Monday, October 18, 2010

Taming both tongue and 'tude...

I'm feeling a little bit like a lost sheep lately. My mouth has been nothing short of sewage. I have been a total hipocrit the last few days. "Can both fresh water and salt water flow from the same spring? Can a fig tree bear olives, or a grapevine bear figs? Neither can a salt spring produce fresh water" James 3:11,12.

I have been hanging out with someone who I want so badly to get to know Jesus on a personal level. And here I am swearing like a sailor, doing anything BUT leading him closer to the Savior.
I am at a loss, I don't know how to control my frustration at work and with him and keep it...G-rated.

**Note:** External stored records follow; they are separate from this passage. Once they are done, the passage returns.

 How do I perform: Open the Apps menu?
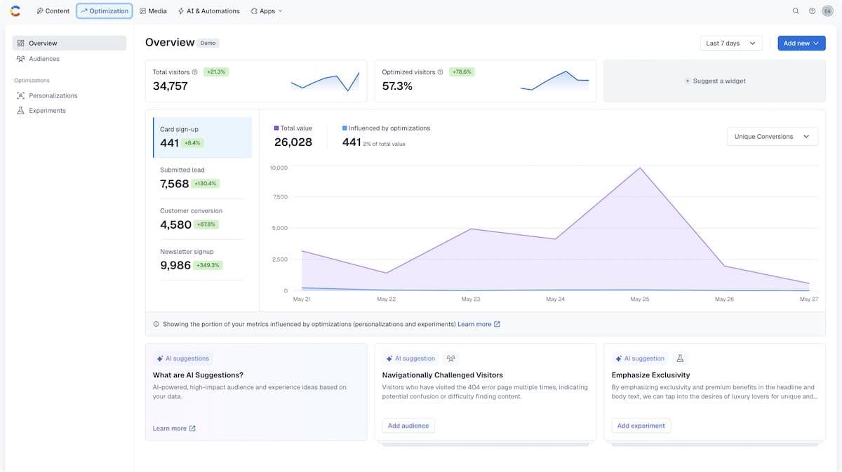coord(264,10)
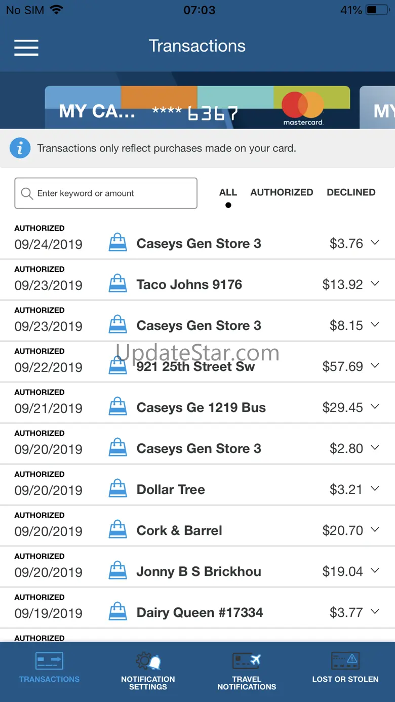
Task: Show only Declined transactions
Action: click(x=351, y=192)
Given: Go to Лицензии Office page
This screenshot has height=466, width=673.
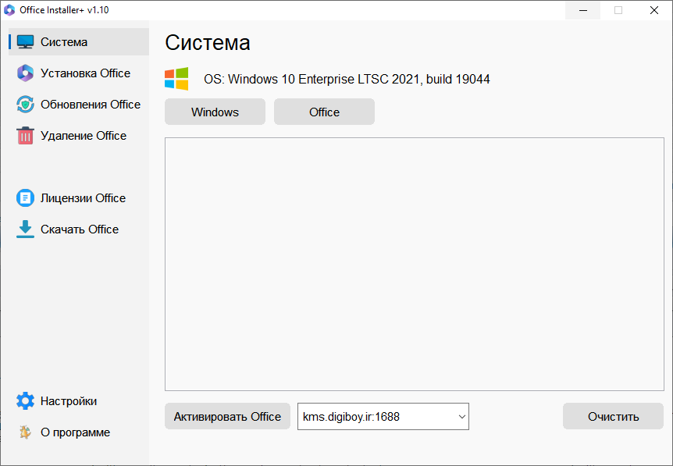Looking at the screenshot, I should pyautogui.click(x=83, y=198).
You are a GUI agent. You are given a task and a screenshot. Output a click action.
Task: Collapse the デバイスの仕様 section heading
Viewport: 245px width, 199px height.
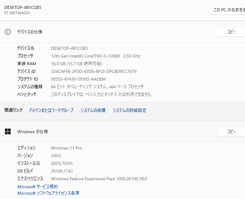(30, 32)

I feel awful afterwards of course, but the blood gets boiling again and I can't bring myself back...

I am not a big fan of the work I do on a daily basis, which leads to a really bad attitude some days, but there I am at work, proclaiming to be a Christian and someone who loves God with all her heart....but from the heart, the mouth speaks. How ugly is my heart then?!

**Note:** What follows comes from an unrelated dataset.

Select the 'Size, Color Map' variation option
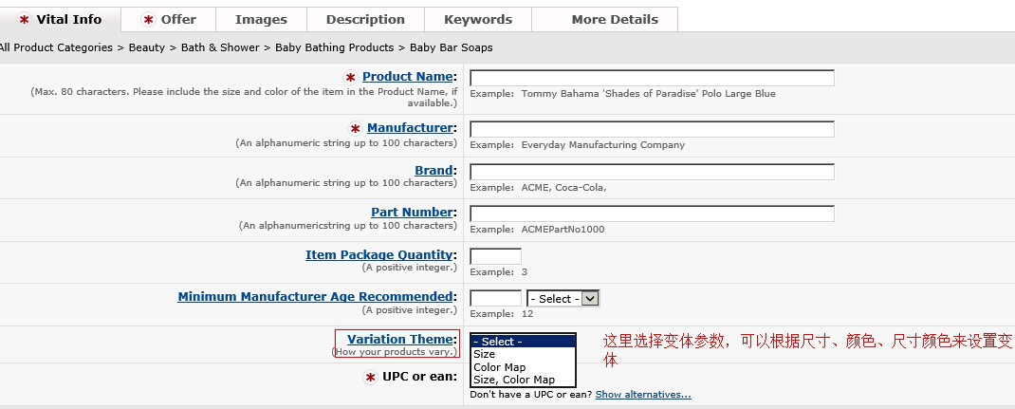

How does one purify their heart and attitude? How should my attitude be? I imagine it would be something like this...."Your attitude should be the same as that of Christ Jesus: Who, being in very nature God, did not consider equality with God something to be grasped, but made himself nothing, taking the very nature of a servant, being made in human likeness...Philippians 2:5-7.

I hate when I get to these points, I know better....I know what I NEED to do and I usually know HOW to get there. It's something that seems to hold me back, and I am guessing his name is satan.